Are elephants in Botswana dying from a naturally occurring pathogen?
The world is waiting for the test results from the mystery die off of 281 elephants in Botswana. The Botswana Government announced in a press conference last week that the results would be presented in the coming days. Many are asking why it has taken so long to get the results, given that the first elephants were discovered over two months ago.
Barnaby Phillips from the Elephant Protection Initiative explains that logistically it is a challenge “on the ground” as the carcasses that have been discovered so far are in a remote part of the country and are spread out over an area of 8000 square kilometers.

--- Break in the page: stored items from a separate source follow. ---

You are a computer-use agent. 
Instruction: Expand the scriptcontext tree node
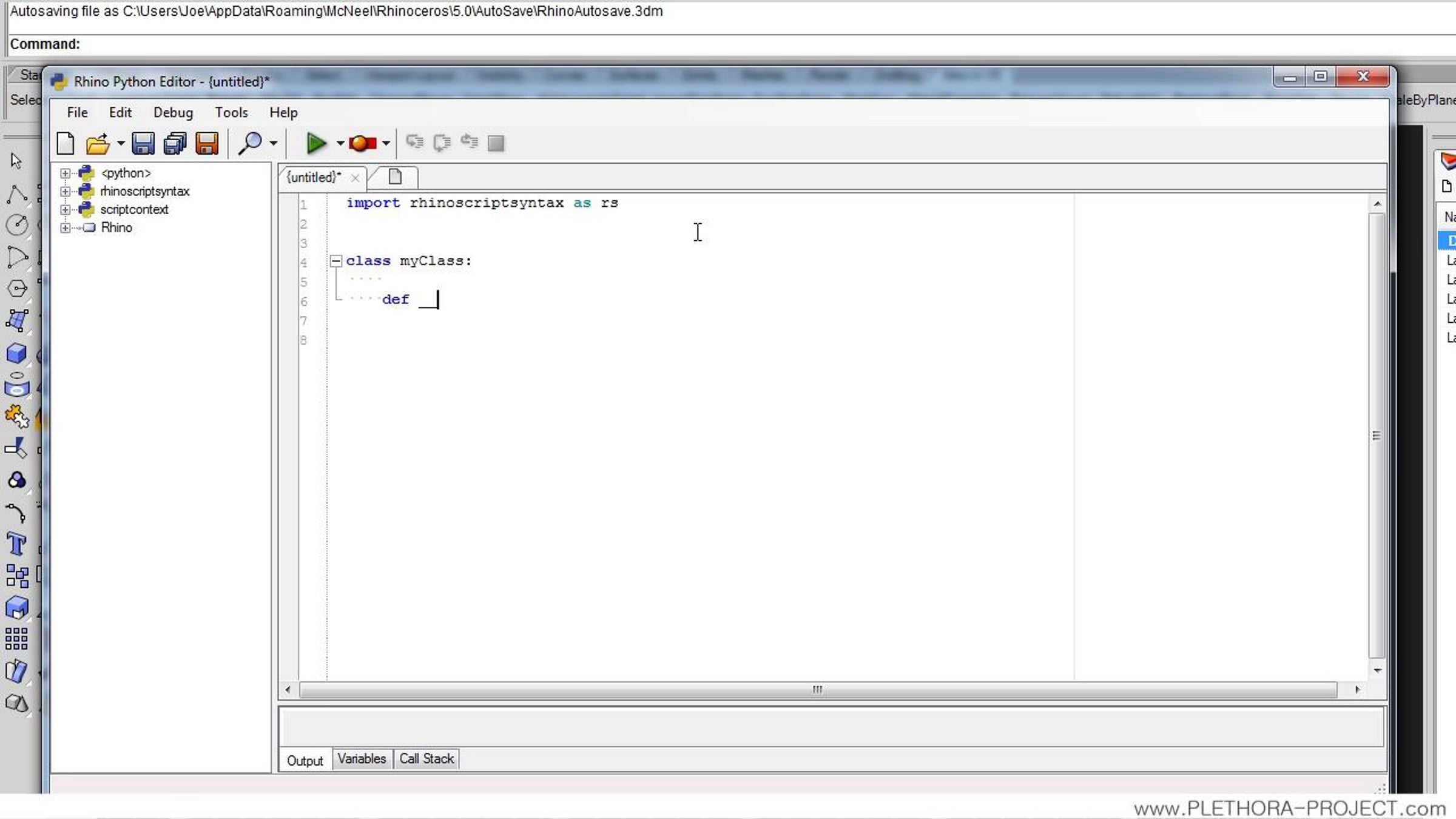65,210
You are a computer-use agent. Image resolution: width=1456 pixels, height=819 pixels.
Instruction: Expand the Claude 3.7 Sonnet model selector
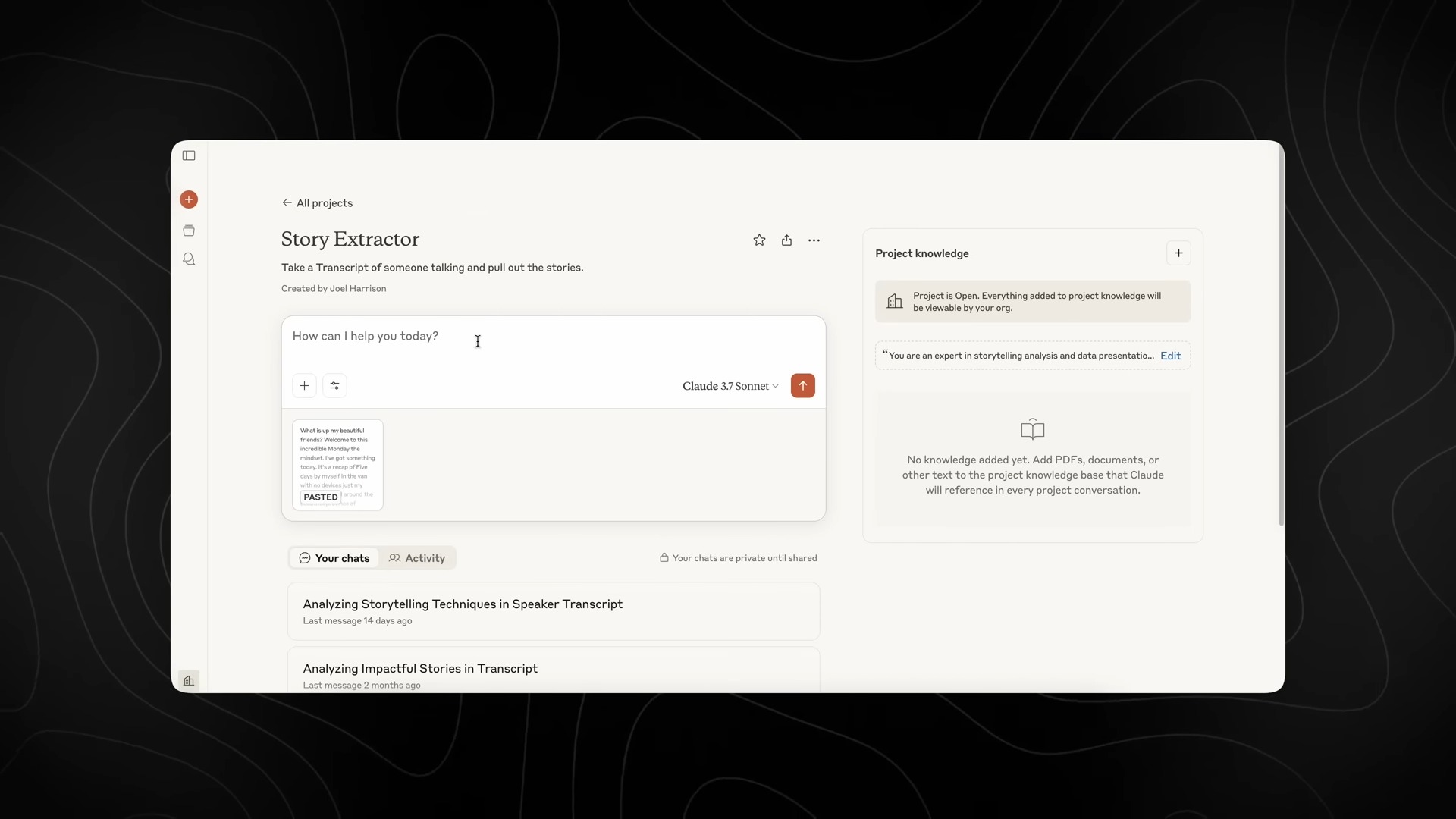(730, 386)
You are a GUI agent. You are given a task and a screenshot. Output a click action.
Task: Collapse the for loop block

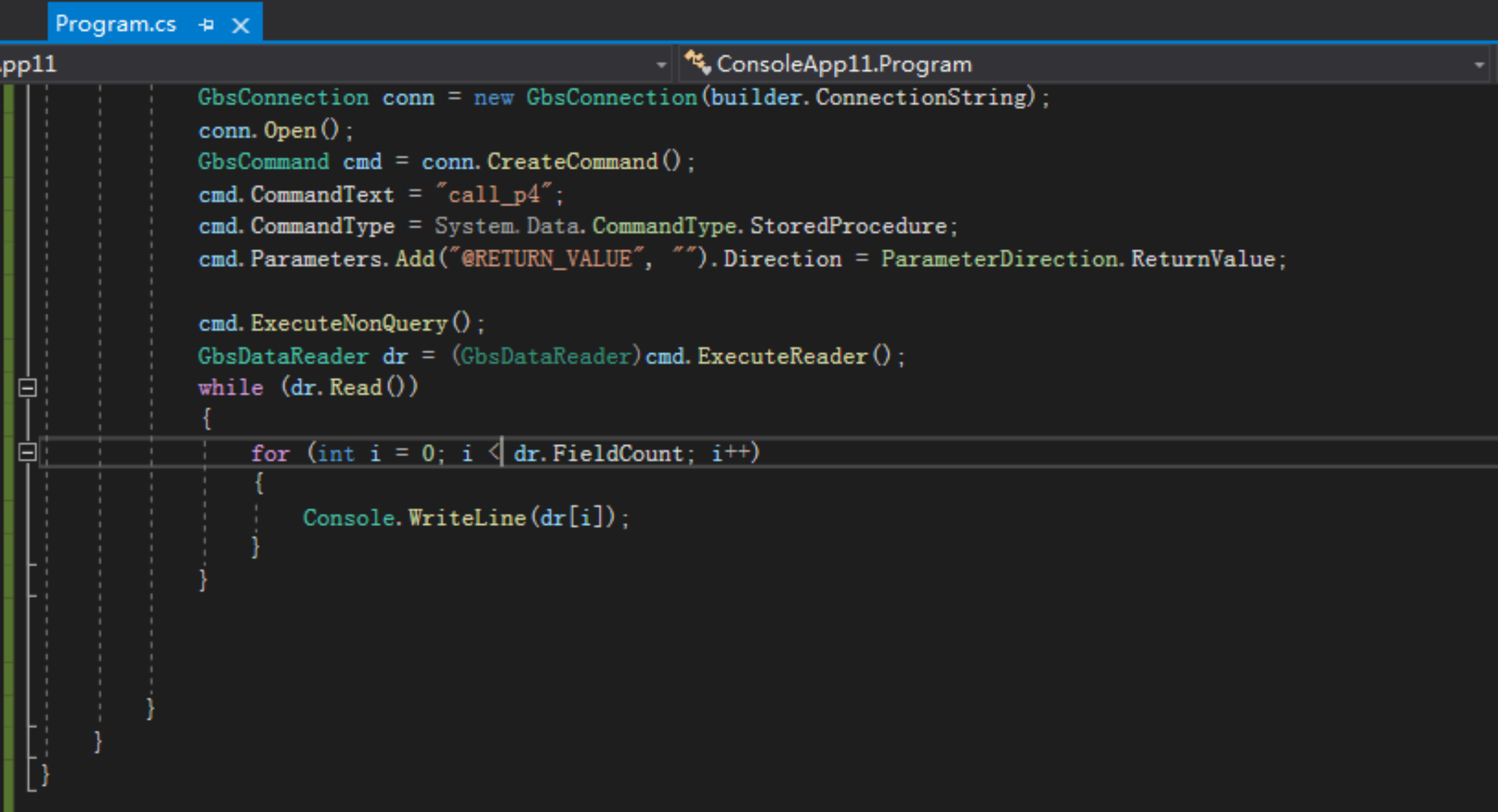coord(28,452)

RESULTS ARE STILL TO BE ANNOUNCED…
Botswana is home to a third of all Africa’s elephants and is a stronghold for the elephants so a problem in this area could spell potential disaster for the African elephants. The elephants have been dealt a devastating blow over the last decade or so through organised poaching, particularly in Eastern Africa and in the rainforests of Central Africa, to satisfy the demand for ivory predominantly in the Far East.
It isn’t characteristic of cyanide poisoning as this doesn’t discriminate and usually other wildlife would be affected also, such as vultures, hyenas, jackals and other scavengers feeding on the carcasses. This doesn’t seem to be the case in Botswana. It appears that only the elephants are dying. It could be a naturally occurring toxin in the soil, vegetation or water, but it’s odd it is just killing the elephants. It is affecting elephants of both genders and a variety of ages. A likely scenario is a virus or bacteria, a naturally occurring pathogen, but this hasn’t been confirmed yet.
“The future of the African Elephant is at a tipping point, having already been dealt a blow by the collapse of ecotourism due to Covid-19. Elephants are a keystone species; They play an indispensable role in the healthy functioning of the larger ecosystem. Losing these important ecosystem engineers is of extreme detriment to the environment and beyond. This is a horrific and serious story affecting not only biodiversity but potentially public health too” says Holly Budge, Founder of How Many Elephants.